Jina Khayyer erinnert sich an eine Reise in ihr Ursprungsland, als sie als junge Frau für kurze Zeit in den Schoss ihrer grossen Familie zurückkehrte, als sie als westlich sozialisierte Frau mit einem Schleier verhüllt mit dem Auto eine Reise durch den Iran unternahm. Eine Reise durch ein einst blühendes, buntes, kulturell vielfältiges Land mit vielen Sprachen und ebenso vielen Ethnien. Durch ein Land, das aber schon damals nur noch ein Schatten seiner selbst war, in der Angst erstarrt, kontrolliert von bärtigen Männen, die ihre Kalaschnikows ganz offen tragen und nur schon durch einen „falschen“ Blick provoziert werden können. Und wer, vor allem als Frau, erst recht als junge Frau, einmal in die Mühlen dieses Machtapparts gelangt, entkommt ihm kaum mehr unverletzt in Geist und Seele.

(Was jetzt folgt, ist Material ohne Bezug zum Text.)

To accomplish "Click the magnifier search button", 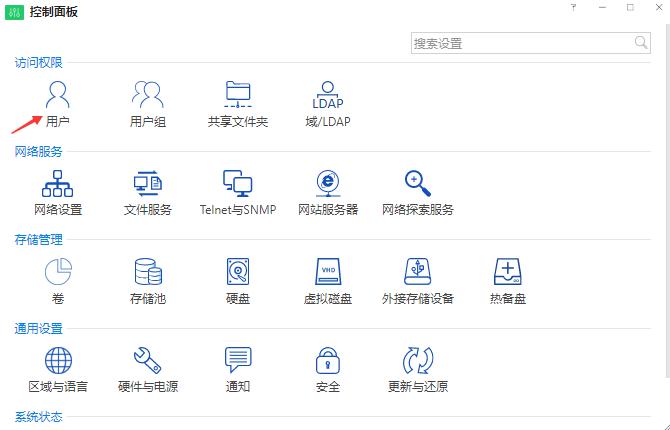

„Im Herzen einer Katze“ ist im wahrsten Sinne des Wortes ein Road-Tripp. Ein Höllentripp! Nichts für zarte Seelen, die sich nicht in der Lage sehen, der Fratze des lachenden Unrechts ins Gesicht zu schauen. Auch wenn der Roman seine Längen hat und damit vielleicht die scheinbare Idylle in der Quarantäne einer Familie zeigen will, ordnet die Autorin auf beeindruckende Weise, was in seiner Gesamtheit fast nicht zu ertragen ist. Immer wieder blitzt die arabische Kunst des Fabulierens, der blumigen Erzählung auf, der Weisheit in einer Sprache, die schon über viele Jahrhunderte ihre Blüten trägt und auch durch die graue Gegenwart nicht auszulöschen ist.

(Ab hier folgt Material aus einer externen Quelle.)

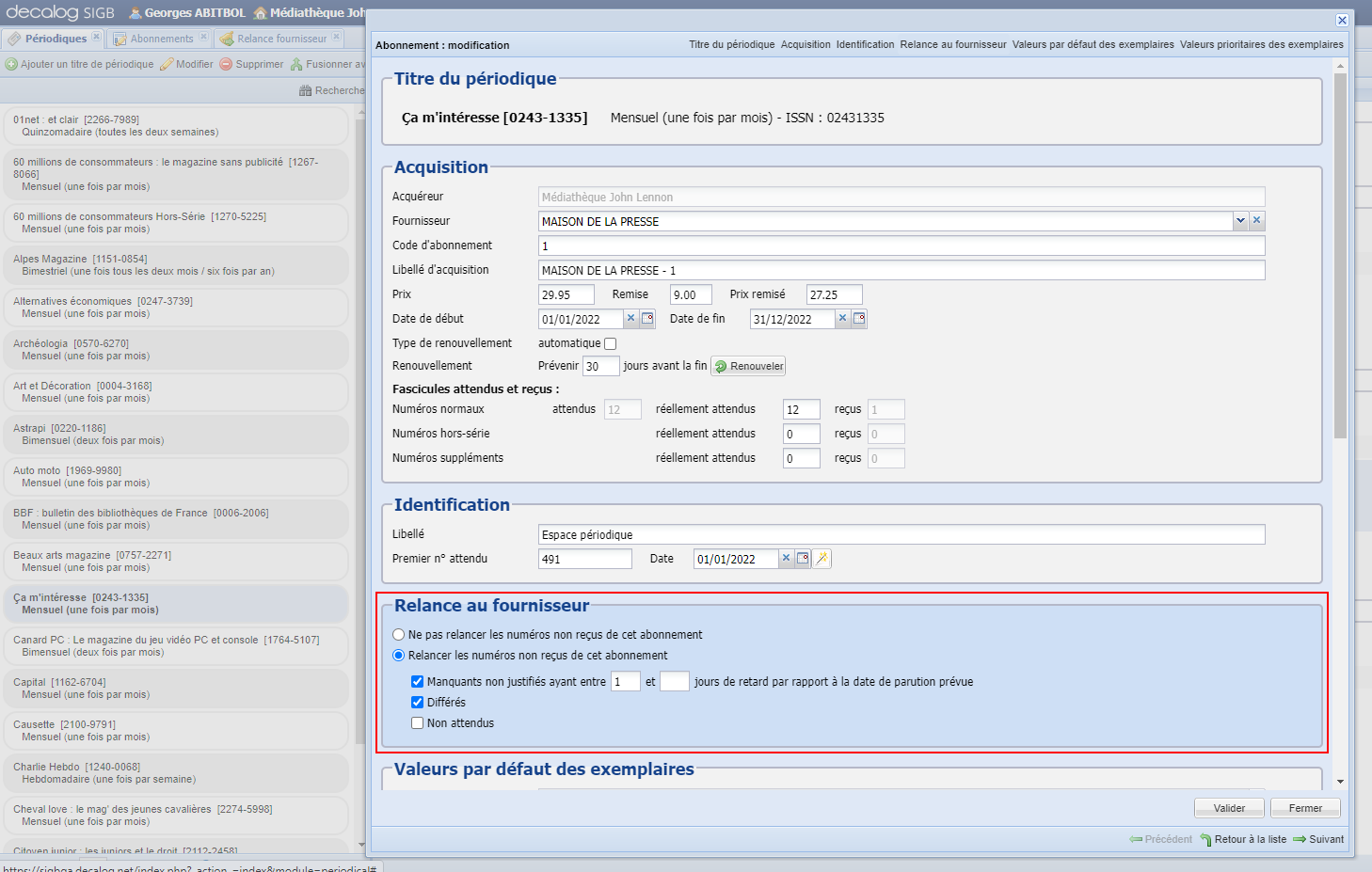
Task: Click the dialog's vertical scrollbar
Action: [1340, 254]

Mit Sicherheit war die Nominierung zum Deutschen Buchpreis auch ein Signal, ein Manifest, ein Zeichen. Ein Zeichen, das unmissverständlich ist und an all jene gerichtet ist, die sich den gegenwärtigen Verhältnissen im Iran strategisch verschliessen.

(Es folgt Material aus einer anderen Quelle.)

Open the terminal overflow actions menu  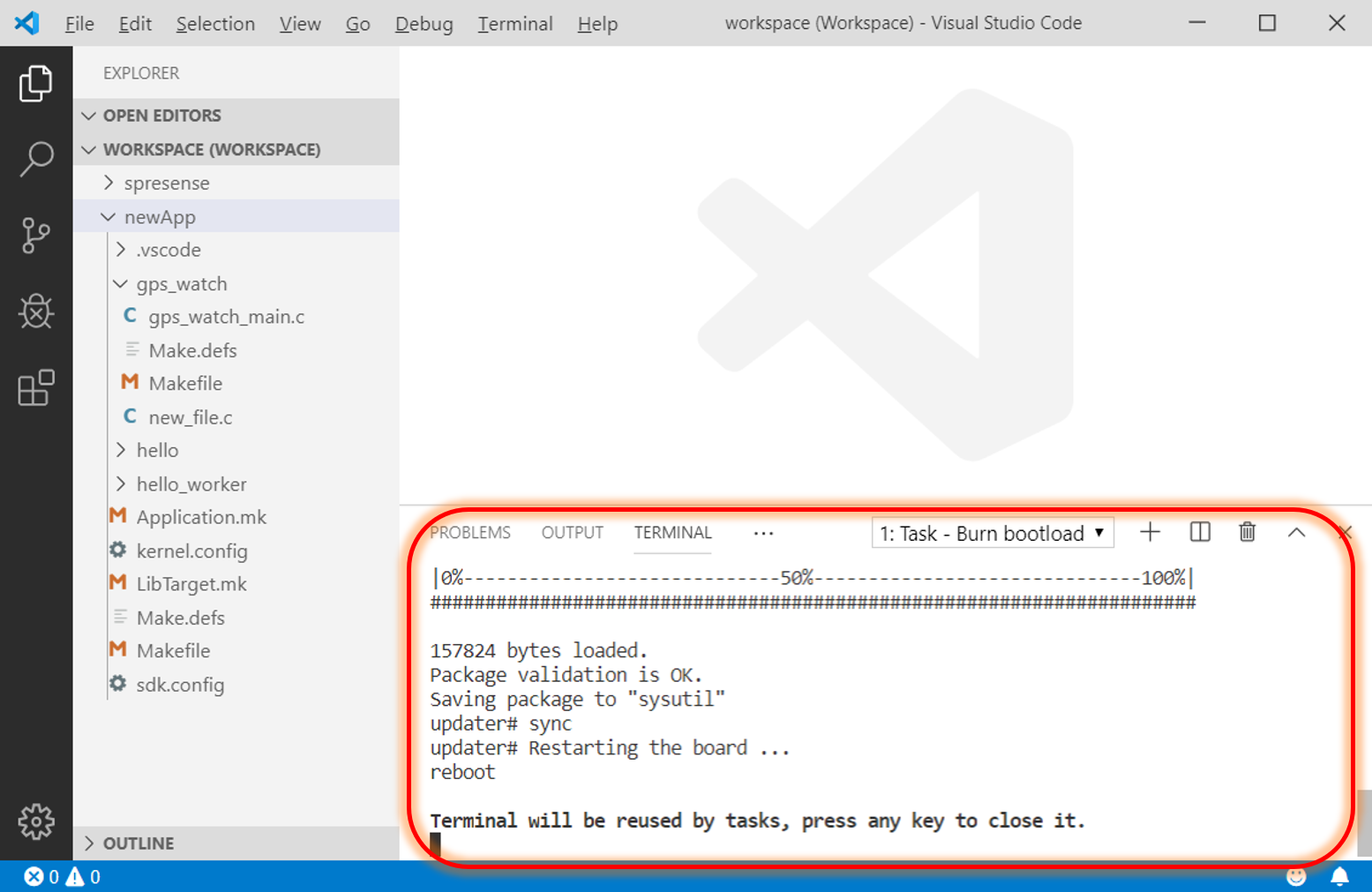[x=763, y=532]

Jina Khayyer ist Schriftstellerin, Dichterin, Malerin und Journalistin. In Deutschland geboren, iranischer Abstammung lebt und arbeitet sie seit 2006 in Paris und in der Provence. Sie ist Autorin für die Zeitschriften ‹The Gentlewoman›, ‹Fantastic Man› und ‹Apartamento›. Zuletzt wurden ihre Gedichte und Zeichnungen in der Kunsthalle Baden-Baden im Rahmen der Gruppenausstellung SEA AND FOG (2024) ausgestellt. «Im Herzen der Katze» ist ihr Romandebüt und stand in der Shortlist zum Deutschen Buchpreis 2025.